Soil organic matter (SOM) is abundant in the environment and plays an important role in several biogeochemical processes, including microbial activity, soil aggregation, plant growth and carbon storage. One of its key functions is the retention and release of various chemical compounds, primarily governed by the sorption process, which strongly affects the environmental fate of nutrients and pollutants. Sorption largely depends on the composition of SOM, as well as its structure, dynamics and the thermodynamic conditions. Although several approaches are available, experimental characterization of sorption mechanisms is not easy. Computational models for predicting sorption coefficients often require a wealth of experimental data for training and are only applicable to compounds and conditions related to the training dataset. Here, we use molecular dynamics (MD) simulations to study the sorption of a range of small organic compounds. As a model SOM system we use the standard Leonardite humic acid (LHA) sample, which physicochemical properties have recently been characterized computationally in detail. This model allowed us to estimate sorption propensities of the systems at two different hydration levels (water activities close to 0 and 1), showing a remarkable correlation with experimental data. Importantly, this molecular modelling approach based on perturbation free‐energy calculations is rigorously derived from statistical thermodynamics and requires no experimental sorption data for training. It is therefore in principle applicable to any SOM model or thermodynamic condition. Moreover, the power of MD simulations to provide high‐resolution insight into atomistic and molecular interactions was employed to explore how sorbate molecules associate with the LHA matrix and which contacts they form.

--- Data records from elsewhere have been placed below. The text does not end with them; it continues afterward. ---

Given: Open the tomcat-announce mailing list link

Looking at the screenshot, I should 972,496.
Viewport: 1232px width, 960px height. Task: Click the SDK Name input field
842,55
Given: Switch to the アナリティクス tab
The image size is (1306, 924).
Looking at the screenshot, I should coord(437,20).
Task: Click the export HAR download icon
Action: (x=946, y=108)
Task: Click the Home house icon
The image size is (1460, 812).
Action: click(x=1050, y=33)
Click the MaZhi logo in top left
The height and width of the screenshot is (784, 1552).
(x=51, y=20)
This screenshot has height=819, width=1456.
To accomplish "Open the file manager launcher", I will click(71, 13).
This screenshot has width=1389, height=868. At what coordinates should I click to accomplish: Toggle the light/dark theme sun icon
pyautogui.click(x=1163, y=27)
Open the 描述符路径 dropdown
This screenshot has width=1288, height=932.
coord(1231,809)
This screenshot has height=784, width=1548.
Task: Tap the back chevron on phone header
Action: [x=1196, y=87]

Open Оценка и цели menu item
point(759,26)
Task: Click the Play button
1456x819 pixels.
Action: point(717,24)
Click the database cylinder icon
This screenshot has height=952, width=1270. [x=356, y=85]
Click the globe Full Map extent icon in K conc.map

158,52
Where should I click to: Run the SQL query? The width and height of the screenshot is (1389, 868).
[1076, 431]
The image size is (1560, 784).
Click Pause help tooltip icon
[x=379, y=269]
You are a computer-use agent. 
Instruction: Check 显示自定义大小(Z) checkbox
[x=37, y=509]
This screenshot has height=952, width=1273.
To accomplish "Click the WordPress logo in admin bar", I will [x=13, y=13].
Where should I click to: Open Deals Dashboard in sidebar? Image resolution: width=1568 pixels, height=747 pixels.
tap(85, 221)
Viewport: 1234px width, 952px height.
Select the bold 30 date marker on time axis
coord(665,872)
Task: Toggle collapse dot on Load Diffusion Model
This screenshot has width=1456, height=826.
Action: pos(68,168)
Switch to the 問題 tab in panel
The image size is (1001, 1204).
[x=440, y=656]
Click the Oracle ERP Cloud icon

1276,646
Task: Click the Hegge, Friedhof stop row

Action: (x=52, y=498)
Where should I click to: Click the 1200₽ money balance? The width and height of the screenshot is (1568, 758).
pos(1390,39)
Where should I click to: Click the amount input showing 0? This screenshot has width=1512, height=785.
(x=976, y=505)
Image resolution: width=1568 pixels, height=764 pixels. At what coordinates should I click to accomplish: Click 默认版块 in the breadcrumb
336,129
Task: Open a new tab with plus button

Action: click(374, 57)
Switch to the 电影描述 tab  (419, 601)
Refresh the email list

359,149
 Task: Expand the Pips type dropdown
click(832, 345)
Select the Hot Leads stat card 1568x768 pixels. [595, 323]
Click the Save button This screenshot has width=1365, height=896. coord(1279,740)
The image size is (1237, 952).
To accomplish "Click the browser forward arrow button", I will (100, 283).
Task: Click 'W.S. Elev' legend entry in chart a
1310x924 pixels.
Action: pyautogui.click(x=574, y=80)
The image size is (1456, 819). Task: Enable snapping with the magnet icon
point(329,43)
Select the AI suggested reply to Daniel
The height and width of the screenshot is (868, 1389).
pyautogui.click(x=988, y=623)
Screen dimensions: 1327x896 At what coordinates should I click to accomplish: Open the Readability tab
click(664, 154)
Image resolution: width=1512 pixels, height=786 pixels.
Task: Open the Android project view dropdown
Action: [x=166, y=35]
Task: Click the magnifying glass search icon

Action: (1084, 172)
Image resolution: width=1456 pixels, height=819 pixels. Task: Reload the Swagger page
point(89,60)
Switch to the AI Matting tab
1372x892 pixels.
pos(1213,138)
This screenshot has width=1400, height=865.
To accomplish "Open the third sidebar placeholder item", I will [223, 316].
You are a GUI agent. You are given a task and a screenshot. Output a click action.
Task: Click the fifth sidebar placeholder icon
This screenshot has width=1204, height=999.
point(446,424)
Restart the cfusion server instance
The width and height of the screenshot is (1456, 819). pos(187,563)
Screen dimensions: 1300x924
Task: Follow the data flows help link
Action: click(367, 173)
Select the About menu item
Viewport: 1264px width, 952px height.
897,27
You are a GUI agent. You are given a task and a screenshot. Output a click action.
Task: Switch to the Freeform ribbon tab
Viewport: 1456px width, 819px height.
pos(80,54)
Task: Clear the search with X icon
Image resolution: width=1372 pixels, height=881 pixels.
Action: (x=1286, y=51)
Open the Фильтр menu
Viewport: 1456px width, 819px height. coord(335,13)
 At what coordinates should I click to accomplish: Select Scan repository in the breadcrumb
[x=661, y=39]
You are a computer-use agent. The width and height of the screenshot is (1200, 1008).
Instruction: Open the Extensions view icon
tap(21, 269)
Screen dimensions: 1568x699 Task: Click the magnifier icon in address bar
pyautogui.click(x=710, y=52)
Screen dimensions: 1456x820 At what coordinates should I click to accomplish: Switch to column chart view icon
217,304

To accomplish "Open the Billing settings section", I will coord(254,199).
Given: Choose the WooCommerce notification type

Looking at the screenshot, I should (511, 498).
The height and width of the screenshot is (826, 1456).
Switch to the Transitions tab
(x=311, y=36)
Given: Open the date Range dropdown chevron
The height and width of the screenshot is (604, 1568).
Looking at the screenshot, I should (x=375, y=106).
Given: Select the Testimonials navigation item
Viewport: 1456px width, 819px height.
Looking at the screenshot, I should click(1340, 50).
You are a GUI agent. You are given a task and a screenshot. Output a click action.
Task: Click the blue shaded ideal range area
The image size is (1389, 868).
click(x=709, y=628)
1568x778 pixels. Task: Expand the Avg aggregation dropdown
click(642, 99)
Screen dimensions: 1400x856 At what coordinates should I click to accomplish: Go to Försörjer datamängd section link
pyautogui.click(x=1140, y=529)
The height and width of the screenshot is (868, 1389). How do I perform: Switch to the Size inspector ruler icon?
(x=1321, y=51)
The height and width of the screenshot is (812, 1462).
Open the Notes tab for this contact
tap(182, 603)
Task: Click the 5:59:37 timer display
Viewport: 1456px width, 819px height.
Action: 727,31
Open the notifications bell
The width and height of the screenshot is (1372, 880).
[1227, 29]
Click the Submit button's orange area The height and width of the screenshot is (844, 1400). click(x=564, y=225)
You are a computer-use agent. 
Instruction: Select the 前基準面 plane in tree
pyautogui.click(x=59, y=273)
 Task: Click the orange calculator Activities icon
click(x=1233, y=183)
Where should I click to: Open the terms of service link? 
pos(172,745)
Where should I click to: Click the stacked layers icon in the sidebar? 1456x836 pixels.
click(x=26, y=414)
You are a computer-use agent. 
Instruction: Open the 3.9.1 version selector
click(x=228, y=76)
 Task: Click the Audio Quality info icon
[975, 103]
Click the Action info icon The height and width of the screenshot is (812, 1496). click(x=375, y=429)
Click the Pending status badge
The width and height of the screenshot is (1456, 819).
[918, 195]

The heteroatoms of both sorbate and sorbent play an important role and water molecules are identified as further key players in facilitating the sorption process.
Highlights
Modelling of the sorption processes in soil organic matter at atomistic level.
Rigorous, physics‐based approach applicable to a range of SOM systems and conditions.
Remarkable level of matching with experimental data with additional insight into the molecular mechanism.
Interactions between the sorbate and local environment strongly affects the sorption process.